-- Material shown follows --

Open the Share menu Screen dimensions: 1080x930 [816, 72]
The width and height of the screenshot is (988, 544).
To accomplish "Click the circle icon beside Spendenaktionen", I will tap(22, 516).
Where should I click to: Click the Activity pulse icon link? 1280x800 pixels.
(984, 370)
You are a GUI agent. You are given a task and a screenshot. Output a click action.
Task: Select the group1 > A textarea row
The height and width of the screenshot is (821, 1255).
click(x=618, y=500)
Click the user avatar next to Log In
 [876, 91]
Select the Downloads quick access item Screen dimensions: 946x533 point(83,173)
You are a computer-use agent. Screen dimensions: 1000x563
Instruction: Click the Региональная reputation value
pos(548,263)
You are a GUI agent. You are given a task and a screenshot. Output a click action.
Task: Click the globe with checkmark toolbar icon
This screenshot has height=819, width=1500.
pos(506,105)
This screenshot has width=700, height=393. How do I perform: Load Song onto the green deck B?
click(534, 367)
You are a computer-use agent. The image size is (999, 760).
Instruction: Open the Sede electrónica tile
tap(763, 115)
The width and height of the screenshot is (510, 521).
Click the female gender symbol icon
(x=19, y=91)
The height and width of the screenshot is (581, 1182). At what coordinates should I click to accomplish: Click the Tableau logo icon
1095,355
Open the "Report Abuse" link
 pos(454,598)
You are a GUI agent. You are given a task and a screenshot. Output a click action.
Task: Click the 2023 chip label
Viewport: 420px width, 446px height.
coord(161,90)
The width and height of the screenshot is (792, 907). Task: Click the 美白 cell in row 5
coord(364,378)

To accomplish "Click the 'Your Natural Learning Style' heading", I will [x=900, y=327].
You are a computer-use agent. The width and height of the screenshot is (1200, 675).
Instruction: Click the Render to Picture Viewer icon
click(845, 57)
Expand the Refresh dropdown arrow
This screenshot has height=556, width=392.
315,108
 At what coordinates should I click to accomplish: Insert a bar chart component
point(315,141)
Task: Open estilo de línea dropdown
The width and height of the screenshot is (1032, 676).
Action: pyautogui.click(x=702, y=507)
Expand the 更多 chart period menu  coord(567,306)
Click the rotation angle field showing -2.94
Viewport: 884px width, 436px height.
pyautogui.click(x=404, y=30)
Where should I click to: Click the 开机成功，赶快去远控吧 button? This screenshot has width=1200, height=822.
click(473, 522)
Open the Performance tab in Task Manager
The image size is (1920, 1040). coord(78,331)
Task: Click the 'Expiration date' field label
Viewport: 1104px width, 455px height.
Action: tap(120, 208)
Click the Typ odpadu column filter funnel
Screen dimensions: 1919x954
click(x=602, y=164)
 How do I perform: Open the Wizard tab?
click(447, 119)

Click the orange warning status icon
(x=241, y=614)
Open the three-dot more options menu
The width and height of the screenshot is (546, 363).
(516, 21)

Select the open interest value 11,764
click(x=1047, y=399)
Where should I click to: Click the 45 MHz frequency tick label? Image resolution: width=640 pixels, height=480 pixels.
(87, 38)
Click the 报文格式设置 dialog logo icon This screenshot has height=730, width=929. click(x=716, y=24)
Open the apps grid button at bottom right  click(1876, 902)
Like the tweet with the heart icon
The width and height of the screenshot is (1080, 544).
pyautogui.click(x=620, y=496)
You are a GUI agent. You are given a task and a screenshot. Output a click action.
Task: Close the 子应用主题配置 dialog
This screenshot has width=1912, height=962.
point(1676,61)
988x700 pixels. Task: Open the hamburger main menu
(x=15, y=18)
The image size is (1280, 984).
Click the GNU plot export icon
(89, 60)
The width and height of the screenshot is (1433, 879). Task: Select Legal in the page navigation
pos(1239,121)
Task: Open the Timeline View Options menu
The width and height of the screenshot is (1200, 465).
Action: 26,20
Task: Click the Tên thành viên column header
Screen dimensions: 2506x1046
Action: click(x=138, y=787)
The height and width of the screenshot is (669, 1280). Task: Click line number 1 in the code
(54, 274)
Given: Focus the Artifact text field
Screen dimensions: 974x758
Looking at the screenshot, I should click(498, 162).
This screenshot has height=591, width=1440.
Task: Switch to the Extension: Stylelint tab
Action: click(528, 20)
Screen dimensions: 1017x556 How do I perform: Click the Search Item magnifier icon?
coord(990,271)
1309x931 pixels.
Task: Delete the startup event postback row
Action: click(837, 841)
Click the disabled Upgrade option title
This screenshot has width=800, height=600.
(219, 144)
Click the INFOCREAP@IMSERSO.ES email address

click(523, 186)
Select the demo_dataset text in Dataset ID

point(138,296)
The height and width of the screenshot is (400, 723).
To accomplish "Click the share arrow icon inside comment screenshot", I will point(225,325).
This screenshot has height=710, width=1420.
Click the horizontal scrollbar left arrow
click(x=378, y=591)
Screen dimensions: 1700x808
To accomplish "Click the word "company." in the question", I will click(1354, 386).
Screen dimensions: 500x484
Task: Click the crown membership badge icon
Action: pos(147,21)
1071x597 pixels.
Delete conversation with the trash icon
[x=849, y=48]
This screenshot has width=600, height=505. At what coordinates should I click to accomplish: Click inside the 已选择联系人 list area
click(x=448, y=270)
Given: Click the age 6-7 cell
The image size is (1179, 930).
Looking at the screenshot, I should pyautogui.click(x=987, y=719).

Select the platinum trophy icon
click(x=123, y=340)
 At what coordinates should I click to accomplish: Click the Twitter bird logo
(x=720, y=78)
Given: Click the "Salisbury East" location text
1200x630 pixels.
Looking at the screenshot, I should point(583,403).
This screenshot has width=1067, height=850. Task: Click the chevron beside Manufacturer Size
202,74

-- Material shown concluded --

Directions for this task: Show all lines above containing "field".

Output for this task:
Click the rotation angle field showing -2.94
Task: Click the 'Expiration date' field label
Given: Focus the Artifact text field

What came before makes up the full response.